MATERIAL SUPPLIED
☆ ☆ ☆
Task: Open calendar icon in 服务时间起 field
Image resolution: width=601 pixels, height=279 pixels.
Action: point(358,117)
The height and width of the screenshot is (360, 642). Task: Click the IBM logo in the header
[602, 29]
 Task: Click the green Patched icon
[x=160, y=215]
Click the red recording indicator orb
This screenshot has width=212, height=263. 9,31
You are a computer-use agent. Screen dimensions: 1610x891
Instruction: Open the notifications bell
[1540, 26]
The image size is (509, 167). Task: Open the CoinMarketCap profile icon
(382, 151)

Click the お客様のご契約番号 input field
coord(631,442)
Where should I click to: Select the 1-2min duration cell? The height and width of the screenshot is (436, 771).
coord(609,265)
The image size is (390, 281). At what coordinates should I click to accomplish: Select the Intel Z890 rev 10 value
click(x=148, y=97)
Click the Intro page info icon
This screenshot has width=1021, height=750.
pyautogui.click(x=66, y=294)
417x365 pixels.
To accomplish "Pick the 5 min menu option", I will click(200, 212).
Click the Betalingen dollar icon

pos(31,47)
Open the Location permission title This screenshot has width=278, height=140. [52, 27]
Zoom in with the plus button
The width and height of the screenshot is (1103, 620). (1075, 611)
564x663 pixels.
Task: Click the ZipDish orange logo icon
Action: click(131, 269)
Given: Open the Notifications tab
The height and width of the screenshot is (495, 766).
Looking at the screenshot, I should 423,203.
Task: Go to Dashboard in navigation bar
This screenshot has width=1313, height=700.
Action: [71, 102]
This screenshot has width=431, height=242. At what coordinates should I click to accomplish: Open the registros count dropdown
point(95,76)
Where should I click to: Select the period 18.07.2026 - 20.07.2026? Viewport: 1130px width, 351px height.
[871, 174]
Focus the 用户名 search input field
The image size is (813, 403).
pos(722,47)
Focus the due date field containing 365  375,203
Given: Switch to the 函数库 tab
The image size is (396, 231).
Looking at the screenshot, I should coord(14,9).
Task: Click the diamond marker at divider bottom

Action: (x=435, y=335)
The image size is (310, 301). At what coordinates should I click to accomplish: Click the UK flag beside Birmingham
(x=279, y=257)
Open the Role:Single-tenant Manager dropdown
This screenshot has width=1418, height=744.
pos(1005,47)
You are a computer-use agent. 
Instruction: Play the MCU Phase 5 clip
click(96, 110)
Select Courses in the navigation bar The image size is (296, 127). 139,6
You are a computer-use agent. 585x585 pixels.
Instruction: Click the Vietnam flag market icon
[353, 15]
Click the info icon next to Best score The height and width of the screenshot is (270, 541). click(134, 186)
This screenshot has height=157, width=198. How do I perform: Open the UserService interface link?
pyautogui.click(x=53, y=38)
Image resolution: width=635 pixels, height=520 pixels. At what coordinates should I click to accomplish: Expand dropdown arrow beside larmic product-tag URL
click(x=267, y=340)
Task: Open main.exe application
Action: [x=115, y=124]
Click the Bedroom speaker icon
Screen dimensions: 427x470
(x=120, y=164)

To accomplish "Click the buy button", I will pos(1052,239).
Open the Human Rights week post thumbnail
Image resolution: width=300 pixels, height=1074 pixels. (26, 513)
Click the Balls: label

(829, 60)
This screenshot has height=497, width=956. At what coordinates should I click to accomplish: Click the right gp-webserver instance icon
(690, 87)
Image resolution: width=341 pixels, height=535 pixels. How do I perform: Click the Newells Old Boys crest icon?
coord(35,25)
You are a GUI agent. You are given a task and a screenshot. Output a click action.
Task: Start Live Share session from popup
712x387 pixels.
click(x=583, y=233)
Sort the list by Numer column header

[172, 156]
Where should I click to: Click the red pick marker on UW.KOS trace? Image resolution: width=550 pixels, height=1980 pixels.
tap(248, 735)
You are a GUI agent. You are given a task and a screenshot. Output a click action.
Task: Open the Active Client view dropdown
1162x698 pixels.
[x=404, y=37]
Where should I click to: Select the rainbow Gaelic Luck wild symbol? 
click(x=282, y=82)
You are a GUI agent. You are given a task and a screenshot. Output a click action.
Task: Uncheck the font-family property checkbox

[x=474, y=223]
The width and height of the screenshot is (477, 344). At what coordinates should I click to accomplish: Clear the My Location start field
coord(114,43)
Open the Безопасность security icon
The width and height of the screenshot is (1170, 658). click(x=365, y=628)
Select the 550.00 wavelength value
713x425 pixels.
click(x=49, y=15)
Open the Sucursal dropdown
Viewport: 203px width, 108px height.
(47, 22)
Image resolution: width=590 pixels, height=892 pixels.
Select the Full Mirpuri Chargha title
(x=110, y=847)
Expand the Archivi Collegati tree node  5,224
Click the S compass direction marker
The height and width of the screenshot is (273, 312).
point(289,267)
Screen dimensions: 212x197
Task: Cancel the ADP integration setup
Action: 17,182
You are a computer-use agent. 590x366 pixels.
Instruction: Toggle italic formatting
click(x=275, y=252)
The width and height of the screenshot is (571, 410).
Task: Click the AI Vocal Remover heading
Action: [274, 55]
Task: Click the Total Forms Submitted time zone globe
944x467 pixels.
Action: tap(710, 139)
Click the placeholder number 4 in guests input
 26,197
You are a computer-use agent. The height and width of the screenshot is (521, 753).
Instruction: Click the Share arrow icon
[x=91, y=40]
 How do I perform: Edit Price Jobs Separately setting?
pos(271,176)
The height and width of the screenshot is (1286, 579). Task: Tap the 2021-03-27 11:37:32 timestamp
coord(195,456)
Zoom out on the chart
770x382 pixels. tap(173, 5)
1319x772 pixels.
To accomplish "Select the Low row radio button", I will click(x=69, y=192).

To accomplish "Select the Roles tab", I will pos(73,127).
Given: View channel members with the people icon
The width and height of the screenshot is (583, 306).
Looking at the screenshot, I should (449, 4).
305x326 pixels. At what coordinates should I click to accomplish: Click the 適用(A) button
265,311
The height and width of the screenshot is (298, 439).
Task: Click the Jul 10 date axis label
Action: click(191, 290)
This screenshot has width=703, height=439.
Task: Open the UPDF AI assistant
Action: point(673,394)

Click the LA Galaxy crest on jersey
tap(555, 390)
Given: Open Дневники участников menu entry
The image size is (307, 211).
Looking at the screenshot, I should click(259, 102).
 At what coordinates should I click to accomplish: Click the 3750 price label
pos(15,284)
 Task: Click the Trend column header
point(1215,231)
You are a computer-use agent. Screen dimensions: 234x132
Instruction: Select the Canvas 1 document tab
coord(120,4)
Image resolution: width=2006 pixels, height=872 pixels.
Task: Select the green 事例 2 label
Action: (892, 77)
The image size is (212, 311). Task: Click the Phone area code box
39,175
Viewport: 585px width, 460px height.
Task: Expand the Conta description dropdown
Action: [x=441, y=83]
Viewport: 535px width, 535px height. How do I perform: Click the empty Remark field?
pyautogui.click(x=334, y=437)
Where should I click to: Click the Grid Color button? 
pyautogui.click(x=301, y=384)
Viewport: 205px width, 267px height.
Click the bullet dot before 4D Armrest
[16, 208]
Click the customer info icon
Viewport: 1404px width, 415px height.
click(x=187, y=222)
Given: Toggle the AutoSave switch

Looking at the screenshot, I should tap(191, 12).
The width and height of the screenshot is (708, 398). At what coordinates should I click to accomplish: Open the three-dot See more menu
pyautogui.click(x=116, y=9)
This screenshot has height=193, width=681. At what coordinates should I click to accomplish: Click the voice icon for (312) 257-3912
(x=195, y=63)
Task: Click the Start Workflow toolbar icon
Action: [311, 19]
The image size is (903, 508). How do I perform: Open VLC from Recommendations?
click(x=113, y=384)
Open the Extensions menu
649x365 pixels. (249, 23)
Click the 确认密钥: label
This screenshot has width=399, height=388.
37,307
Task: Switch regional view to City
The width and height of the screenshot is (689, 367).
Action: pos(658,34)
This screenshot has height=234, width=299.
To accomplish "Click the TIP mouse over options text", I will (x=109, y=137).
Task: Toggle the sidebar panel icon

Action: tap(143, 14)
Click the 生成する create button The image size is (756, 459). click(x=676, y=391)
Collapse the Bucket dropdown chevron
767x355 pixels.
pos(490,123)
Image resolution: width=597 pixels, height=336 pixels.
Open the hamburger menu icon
☆ ☆ ☆
INSTRUCTIONS TO FOLLOW
Where does the word "will" occur in the records? Return every line that holds it.

ANSWER FOR THIS EXERCISE
To accomplish "Pick the 5 min menu option", I will click(200, 212).
To accomplish "Click the buy button", I will pos(1052,239).
To accomplish "Select the Low row radio button", I will click(x=69, y=192).
To accomplish "Select the Roles tab", I will pos(73,127).
To accomplish "Click the TIP mouse over options text", I will (x=109, y=137).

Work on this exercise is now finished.